Articolo 1. Evitare ogni spostamento in entrata, in uscita e all’interno dei territori di Lombardia e delle altre 14 province (Modena, Parma, Piacenza, Reggio Emilia, Rimini, Pesaro e Urbino, Venezia, Padova, Treviso, Asti, Vercelli, Novara, Verbano Cusio Ossola e Alessandria) salvo che per gli spostamenti motivati da comprovate esigenze lavorative o situazioni di emergenza o inerenti la salute delle persone.

Vengono meno le “zone rosse” che erano state stabilite all’inizio dell’epidemia e vengono sostituite da una gigantesca zona arancione, che va da Vercelli a Venezia (esclusa Verona) e da Como a Pesaro e Urbino. Le due principali novità sono il divieto di movimento dentro e fuori la zona e nel suo interno e la chiusura obbligatoria (dopo le 18) dei locali di ristorazione.

Analizziamo per prime le restrizioni alla possibilità di muoversi. Evitare significa che vige il divieto. Questo divieto non è assoluto, ma ammette tre eccezioni: a) lavoro b) necessità c) esigenze inerenti la salute. Ve ne è una quarta, minore ma neanche troppo: si può sempre tornare a casa (o nel proprio domicilio. O residenza). Questo significa che le merci continueranno a poter circolare, si potrà fare la spesa, ma lo shopping, salvo motivi impellenti, sarà vietato. Si potrà andare al bar prima di salire in ufficio e di nuovo andarci a pranzo. La cena e l’aperitivo, però, sono esclusi. Nei bar solo servizio al tavolo. Si potrà uscire in caso di necessità e per ragioni di salute (andare a prendere le medicine).

Ex art. 650 codice penale, chi contravverrà sarà passibile di una denuncia, con una pena che ricomprende una sanzione economica di 206 euro e la detenzione fino a tre mesi. Il Prefetto controllerà l’applicazione delle misure avvalendosi di polizia ed esercito. Saranno loro a valutare, caso per caso, se il cittadino ha motivo di stare per strada o no. Strumenti reali, quindi, non solo virtuali, per far rispettare queste norme.

Articolo 2. Per tutto il resto del Paese si alza il livello di guardia. Chiusi pub e discoteche. Le scuole restano chiuse fino al 15 marzo. Tutte le gare sportive saranno a porte chiuse.

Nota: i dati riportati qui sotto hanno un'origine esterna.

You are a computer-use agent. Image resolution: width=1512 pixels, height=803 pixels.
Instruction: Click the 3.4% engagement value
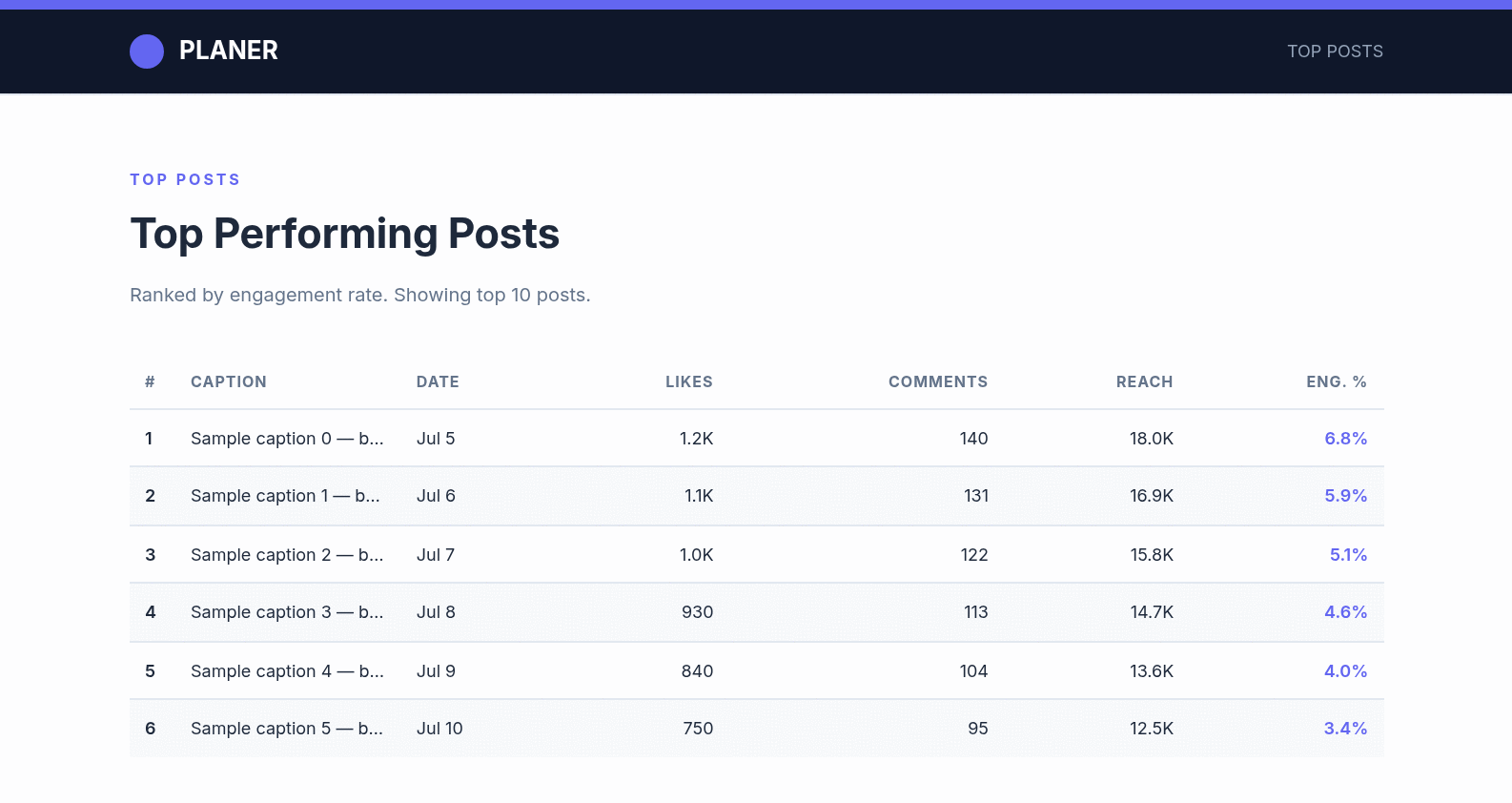click(1345, 729)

A proposito, per quanto il Decreto non lo preveda, non è da escludersi che FIGC e Lega A si accordino per sospendere il campionato per un paio di settimane. Restano sospese le gite di istruzione. Chiudono i teatri e sono vietate le manifestazioni culturali. Chiudono anche i musei. È sospeso il diritto del lavoratore ad opporsi al telelavoro. Si invitano i datori di lavoro a far usufruire di permessi e ferie il personale. I luoghi di culto devono consentire la distanza di un metro tra i fedeli e mettere in atto tutte le misure necessarie a contrastare la diffusione della malattia. In sunto: l’intera nazione è una grande zona gialla. Lo scopo è evitare che la situazione Lombarda si trasferisca altrove. Ci sono poi limitazioni per i parenti di pazienti in Pronto Soccorso e nelle RSA. A tutela della salute pubblica, privata e dell’integrità delle strutture.

Articolo 3. Segue un elenco di buone pratiche da adottare. Chi chiamare, entro quando farlo, l’isolamento volontario. Ma anche regole per le pubbliche amministrazioni, le aziende di trasporto, gli operatori sanitari e via dicendo.

Per riassumere: la situazione è grave, ma per ora l’Italia non chiude per Coronavirus. Diamo tutti una mano seguendo (e facendo seguire) queste misure. Anche se non ci piacciono.